- _EXERCISE DETAILS_: Search each line of the data for the word "with"; copy every line where it is found.

[[ RECORD EXCERPTS, beginning ]]

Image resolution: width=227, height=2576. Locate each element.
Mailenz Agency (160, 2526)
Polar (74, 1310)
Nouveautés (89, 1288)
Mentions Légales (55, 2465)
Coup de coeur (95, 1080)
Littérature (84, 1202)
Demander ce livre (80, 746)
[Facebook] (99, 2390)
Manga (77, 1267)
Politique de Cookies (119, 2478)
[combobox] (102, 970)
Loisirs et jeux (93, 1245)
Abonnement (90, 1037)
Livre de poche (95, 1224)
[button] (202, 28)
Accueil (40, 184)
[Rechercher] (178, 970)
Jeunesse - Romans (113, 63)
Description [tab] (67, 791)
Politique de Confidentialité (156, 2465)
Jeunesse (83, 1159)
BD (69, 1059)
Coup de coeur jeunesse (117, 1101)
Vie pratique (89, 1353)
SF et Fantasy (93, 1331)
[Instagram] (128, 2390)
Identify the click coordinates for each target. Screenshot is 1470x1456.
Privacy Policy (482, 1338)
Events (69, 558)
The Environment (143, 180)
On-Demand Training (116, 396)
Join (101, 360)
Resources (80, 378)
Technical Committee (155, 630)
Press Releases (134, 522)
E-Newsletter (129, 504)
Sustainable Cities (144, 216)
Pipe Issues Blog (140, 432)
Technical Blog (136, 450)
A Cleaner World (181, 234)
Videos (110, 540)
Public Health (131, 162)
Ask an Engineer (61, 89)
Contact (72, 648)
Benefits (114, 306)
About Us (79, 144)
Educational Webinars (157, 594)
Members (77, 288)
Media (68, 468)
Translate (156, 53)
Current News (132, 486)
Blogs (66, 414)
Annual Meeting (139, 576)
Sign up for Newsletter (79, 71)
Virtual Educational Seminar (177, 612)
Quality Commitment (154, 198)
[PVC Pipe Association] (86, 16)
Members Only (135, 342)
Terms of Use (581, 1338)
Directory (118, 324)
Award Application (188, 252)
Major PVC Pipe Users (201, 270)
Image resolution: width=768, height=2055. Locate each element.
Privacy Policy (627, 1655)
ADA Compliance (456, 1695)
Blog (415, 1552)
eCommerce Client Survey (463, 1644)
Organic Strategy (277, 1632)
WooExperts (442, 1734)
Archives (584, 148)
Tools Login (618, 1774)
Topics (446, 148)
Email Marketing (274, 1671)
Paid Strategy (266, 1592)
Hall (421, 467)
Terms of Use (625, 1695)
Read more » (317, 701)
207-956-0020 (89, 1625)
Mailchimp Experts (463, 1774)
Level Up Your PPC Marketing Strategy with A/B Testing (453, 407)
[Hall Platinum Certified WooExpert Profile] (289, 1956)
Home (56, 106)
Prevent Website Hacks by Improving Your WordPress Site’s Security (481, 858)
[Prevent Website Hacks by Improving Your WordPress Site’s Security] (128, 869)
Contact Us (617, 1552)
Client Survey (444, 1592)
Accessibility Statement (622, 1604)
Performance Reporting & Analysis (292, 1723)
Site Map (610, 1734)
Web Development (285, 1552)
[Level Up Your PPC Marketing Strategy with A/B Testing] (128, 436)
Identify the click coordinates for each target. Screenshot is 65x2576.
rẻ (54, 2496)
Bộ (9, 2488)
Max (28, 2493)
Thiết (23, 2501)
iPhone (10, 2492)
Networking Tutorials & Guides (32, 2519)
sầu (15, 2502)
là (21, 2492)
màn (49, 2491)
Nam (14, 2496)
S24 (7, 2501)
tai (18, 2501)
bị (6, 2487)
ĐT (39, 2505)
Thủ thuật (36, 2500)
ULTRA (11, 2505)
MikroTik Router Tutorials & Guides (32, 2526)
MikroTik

[[ RECORD EXCERPTS, end ]]

- _EXERCISE OUTPUT_:
Level Up Your PPC Marketing Strategy with A/B Testing (453, 407)
[Level Up Your PPC Marketing Strategy with A/B Testing] (128, 436)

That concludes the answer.